In particular, consider what kinds of limitations would encourage not only a unique sound but also a unique trajectory. For example, insisting that everyone jam on major seventh chords might have a distinct harmonic effect, but unless we’re seeking some kind of major seventh nirvana, it probably won’t encourage much exploration. On the other hand, being a little more specific about malleable elements such as timbre or texture might not only suggest a distinct sound or vibe but may also give the piece some place to go. For instance, directing all the performers to begin on their lowest possible note at the beginning of the improvisation would instantly bestow the piece with a certain harmonic flavor, and since this directive only addresses the beginning of the improvisation, performers would be free to wander from that initial parameter. Let’s see how specific we can be with our parameters without stifling spontaneity!

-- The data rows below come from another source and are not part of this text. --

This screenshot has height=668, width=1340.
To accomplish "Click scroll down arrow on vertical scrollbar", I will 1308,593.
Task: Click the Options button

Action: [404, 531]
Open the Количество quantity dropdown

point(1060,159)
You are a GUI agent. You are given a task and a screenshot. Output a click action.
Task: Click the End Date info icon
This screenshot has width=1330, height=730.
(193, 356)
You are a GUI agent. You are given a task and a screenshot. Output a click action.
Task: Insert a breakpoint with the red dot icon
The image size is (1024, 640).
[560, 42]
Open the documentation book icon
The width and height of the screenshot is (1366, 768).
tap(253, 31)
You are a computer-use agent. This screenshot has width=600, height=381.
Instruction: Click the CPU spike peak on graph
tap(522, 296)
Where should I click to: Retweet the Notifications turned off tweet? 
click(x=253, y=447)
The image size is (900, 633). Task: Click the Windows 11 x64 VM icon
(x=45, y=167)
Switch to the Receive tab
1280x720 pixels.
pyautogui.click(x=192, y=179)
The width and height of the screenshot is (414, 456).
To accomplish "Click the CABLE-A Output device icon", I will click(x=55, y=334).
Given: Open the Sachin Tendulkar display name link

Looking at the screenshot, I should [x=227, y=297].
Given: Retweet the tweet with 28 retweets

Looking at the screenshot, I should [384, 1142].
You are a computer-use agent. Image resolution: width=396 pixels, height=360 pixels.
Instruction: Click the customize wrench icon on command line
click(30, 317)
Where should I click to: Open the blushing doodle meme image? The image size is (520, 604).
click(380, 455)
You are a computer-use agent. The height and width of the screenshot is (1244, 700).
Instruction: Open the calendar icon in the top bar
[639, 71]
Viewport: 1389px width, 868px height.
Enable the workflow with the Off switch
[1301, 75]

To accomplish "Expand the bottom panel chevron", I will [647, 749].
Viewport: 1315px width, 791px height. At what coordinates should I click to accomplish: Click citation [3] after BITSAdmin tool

To encourage timbral and textural creativity, we’re going to go without a drum set for this session. Instead, drummers are invited to bring one drum, kit piece or percussion instrument to the session. Various drums and percussion instruments will also be supplied. Trust me – I possess no vendetta against drummers. The presence of a full set does, however, tend to encourage louder volumes as well as a certain improvisational approach (intensification by volume). Drummers should instead try to get as many sounds as possible out of a single drum or kit piece. For any remaining skeptics out there, please consult the following… :)
Here’s some background information for the piece you will hear on Sunday. It was inspired partly by an affinity I have for classical chamber music, particularly works written in the late 19th and early 20th centuries. Instead of trying to compose an exact replica of a work from this era, I decided to focus on what I personally enjoy most about the sound these works, namely the instrumentation, harmonic language, and textural elements.
The primary organizational and dramatic devices in this composition is sound. The sound of the piano and cello are manipulated through keyboard parameters and effects to emphasize timbral similarities between the two instruments. Eventually, the sounds diverge from one another, allowing more defined textural, harmonic and even stylistic elements to come into focus. Regardless of people’s affinities for the genre of late Romantic chamber music, it is my hope that the progression of the sound – from ambiguity to clarity – supplies most of the meaning and interest in this piece.
The format and presentation of the piece was inspired by the work of noise artists I’ve heard here in Seattle, particularly KRGA (Kristian Garrard). Other sources of inspiration include the work of composers Charles Ives and Arvo Part, who candidly reference and manipulate crystallized styles in their compositions to musical effect. I’ve also lately been checking out at an album called “Living Room Etude” by a pianist Dave Palmer, in which different mic placements are used to give each track a distinct character.